Malayalam is a bit tricky when it comes to translating Unicode
sequences into characters. The current version of the Unicode
standard (17.0) devotes quite some detail to this in Chapter 12.9.
The issue I report here is, that the so-called Chillu consonant forms
are not rendered correctly in the recoding tool and in the word lists
when the chillu form was stored in the Unicode legacy encoding for
Chillu symbols. This legacy encoding defines a three character
sequence for representing a Chillu characters, and it is not obsolete.
This is explained in more detail in the relevant subsection of
Chapter 12.9 of the Unicode standard.
Moreover, obtaining the chillu form in this legacy encoding is the
only possibility with the mal and mal(lalitha) keyboards in linux,
where one has to type the three character sequence CK, VIRAMA, ZWNJ,
where CK is the consonant to be represented in the chillu form
VIRAMA is "chandrakala" character, and ZWNJ is the zero-width
non-joiner. The five possible chillu forms that can be encoded in
this way are shown in Table 12-42 of the Unicode standard.
The following screenshots illustrate the issue with the word അവാന് (he, distal form) (note that the wiktionary page stores the modern form of the chillu character, here is a copy-paste ready variant of the legacy variant: അവന്):
- The first screenshot shows the situation after entering the word with the legacy encoding in the input box, but before pressing enter.
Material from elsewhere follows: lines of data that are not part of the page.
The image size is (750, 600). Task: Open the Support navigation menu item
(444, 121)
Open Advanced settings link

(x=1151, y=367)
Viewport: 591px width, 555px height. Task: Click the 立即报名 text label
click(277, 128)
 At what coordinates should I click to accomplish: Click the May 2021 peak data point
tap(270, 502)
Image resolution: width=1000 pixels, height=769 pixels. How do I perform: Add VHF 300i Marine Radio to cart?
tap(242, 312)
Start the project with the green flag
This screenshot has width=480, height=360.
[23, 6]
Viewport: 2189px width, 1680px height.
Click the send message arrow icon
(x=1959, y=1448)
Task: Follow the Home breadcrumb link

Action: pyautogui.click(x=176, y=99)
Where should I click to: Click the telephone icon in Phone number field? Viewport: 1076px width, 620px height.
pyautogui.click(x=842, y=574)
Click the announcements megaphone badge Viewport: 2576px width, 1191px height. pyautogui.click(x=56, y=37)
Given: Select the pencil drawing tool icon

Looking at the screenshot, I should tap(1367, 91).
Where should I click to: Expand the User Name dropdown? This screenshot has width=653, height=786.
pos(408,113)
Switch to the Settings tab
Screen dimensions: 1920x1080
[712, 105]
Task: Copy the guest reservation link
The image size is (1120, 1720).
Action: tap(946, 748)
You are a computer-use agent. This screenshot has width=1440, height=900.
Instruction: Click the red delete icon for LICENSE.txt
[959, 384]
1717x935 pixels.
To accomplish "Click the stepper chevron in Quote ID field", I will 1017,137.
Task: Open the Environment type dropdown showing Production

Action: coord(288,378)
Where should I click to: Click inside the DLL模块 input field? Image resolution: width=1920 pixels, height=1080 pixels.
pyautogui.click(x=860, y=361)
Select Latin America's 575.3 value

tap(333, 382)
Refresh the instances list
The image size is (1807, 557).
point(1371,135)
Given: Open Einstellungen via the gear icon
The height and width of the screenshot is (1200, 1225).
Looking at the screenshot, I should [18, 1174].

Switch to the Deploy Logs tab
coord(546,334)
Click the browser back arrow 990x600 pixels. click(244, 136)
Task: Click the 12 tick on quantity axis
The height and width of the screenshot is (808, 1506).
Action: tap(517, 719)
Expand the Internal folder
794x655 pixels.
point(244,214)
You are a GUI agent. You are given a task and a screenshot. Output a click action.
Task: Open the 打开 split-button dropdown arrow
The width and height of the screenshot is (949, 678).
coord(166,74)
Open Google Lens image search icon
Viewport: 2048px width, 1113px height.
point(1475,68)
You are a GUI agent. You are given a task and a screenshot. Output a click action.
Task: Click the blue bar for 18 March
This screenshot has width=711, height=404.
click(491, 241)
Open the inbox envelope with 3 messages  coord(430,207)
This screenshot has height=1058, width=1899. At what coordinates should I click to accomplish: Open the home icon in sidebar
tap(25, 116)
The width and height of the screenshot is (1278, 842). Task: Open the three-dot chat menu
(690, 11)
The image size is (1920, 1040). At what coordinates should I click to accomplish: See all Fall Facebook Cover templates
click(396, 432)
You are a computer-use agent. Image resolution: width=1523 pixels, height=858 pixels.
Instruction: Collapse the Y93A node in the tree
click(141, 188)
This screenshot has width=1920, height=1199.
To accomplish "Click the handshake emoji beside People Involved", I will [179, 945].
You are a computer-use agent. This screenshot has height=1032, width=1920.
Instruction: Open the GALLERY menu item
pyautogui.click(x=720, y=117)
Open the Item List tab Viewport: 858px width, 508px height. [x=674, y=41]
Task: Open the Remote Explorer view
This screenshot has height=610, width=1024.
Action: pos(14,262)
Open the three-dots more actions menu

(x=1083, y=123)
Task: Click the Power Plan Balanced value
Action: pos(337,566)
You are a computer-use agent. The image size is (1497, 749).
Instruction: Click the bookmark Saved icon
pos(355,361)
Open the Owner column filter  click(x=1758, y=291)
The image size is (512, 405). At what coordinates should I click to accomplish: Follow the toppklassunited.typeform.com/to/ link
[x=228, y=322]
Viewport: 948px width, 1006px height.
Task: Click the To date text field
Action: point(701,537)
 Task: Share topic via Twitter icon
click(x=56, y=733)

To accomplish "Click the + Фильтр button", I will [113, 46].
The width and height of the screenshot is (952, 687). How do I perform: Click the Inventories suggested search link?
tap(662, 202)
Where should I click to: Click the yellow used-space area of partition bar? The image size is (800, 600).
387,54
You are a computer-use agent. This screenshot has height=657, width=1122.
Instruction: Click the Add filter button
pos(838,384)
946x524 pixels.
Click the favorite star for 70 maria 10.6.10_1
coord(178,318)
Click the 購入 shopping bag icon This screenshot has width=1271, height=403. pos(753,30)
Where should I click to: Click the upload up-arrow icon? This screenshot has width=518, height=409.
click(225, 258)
The Chillu character is rendered correctly in the input box.
- The second screenshot shows the situation after pressing enter. The chillu variant of the last letter is not rendered correctly. Only a fallback variant of ന with the symbol ് on top is shown.
- The third screenshot shows the situation in the recording tool, which is the same as in the second screenshot.
The legacy Lingua Libre Recorder handles this without problems. In
fact, the uploaded file and also the wikimedia commons page then have
changed transparently the Chillu encoding from legacy style to modern
style.
Having dealt with similar issues in the past in other contexts, my
recommendation would be to use either a font that renders the legacy
sequence correctly (e.g. Noto Sans/Serif Malayalam), but better would
be to change the encoding of such cases on the fly (e.g., via a
lookup-table).